Thursday, October 10, 2019

In Memoriam: Vince Wallace

Photo: Lance Wheeler
Gossips got word yesterday that Vince Wallace had died, just a few weeks short of his 88th birthday. Vince was familiar to most Hudsonians as the man who drove the Korean War era Jeep in every Memorial Day and Veterans Day parade. Frequent visitors to the cemetery know him as the man who faithfully tended all the sections of the cemetery dedicated to war veterans. It was Vince who, year after year, planted and watered the geraniums in the urns in the plot for Civil War veterans, the section of the cemetery to which he was particularly devoted, and in the urns on the pillars that flank the entrances to the cemetery on Ten Broeck Lane. Many's the time, while walking Joey in the cemetery, I encountered Vince going about his self-assigned duties tending the urns and looking after the graves of those who had served their country in war. 

The best obituary for Vince Wallace may be an interview William Shannon did with him in 2015 and published on Hudson River Zeitgeist: "From the Vantage Point of Major Vince Wallace."

Rest in peace, Major Wallace.
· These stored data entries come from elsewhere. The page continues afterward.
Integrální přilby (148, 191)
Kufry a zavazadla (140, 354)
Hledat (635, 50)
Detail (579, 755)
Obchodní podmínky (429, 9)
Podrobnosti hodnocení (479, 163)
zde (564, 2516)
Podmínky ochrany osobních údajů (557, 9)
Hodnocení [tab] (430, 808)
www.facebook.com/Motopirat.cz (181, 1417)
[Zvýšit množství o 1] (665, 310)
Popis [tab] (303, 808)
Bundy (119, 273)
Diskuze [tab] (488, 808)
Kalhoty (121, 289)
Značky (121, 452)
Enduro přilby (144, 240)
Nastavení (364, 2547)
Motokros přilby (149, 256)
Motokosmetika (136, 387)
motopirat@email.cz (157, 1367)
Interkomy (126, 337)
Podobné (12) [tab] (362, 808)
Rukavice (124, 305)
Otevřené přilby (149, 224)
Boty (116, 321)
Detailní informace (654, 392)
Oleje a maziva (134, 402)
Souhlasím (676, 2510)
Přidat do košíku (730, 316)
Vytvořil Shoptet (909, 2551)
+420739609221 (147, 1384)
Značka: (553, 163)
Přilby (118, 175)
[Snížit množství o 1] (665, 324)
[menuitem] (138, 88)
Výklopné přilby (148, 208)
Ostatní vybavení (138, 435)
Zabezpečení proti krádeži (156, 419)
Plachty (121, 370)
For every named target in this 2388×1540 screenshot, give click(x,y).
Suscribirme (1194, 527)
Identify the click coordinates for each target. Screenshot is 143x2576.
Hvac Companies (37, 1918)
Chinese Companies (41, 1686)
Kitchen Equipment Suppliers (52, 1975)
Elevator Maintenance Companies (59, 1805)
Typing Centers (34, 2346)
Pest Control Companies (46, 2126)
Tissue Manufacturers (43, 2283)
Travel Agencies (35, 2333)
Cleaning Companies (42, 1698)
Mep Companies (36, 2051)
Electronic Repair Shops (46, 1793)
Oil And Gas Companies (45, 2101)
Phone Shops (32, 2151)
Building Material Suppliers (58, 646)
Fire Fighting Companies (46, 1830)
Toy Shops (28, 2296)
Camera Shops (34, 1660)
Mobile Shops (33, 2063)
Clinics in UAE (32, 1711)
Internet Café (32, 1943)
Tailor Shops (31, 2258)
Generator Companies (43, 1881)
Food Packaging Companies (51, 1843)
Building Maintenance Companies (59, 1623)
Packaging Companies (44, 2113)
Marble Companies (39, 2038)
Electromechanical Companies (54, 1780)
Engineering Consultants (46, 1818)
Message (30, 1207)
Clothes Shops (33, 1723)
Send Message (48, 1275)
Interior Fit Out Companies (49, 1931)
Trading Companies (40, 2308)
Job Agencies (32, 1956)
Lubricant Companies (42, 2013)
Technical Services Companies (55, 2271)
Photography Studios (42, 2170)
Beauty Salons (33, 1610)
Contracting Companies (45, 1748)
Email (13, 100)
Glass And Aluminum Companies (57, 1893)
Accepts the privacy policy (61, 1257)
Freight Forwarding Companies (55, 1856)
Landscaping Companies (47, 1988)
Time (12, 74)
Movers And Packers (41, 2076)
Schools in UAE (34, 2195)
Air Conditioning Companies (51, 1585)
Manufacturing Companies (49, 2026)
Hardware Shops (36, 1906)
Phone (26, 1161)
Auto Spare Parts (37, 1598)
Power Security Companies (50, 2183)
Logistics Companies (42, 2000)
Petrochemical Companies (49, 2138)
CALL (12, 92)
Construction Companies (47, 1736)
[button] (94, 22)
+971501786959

Thank you for your service.


  1. wow---I am truly sorry to hear about viinny death,he was a nice man,and he attened ever baraque at the roe-jan boat club and always worked at the clam section,

  2. A terrible loss. Requiescat in pace.

  3. Vince was a champ. I came to work pretty closely with him on local school matters, for which he was widely known as a knee-jerk curmudgeon who always opposed the school budget. In fact, as I got to know him, I realized that Vince was one of the best informed citizens about public education that we had -- a one-man No Child Left Behind before that law was passed. And Vince would routinely come to school board meetings, loaded with facts and figures,large and small, which he delivered in such a soft-spoken and genteel manner that most people didn't notice until it was too late that he was unveiling some injustice or inefficiency. It was Vince who discovered the state law that prohibited teachers and school administrators from advocating for positions or candidates on a school election while on school grounds. It was Vince who came out of a meeting in which a school board member presented PowerPoint pitch for a $30-million building project and was asked if the fellow was telling the truth, to which he responded, "He doesn't know what the truth is." And it was Vince who instigated one of Hudson's most soul-searching recent community discussions about race and racism, some 15 years ago, when he presented academic statistics to the board about other "poor" school districts and asked, "Why do they outperform Hudson?" The question was passed down the table to the then Curriculum Director, who hemmed-and-hawed before saying, "the minorities." Thanks to Lynn Sloneker, then reporting for the Register Star, that comment was front-page the following day and all hell broke loose.... A man of great good heart, intelligence, and courage, Vince will be missed.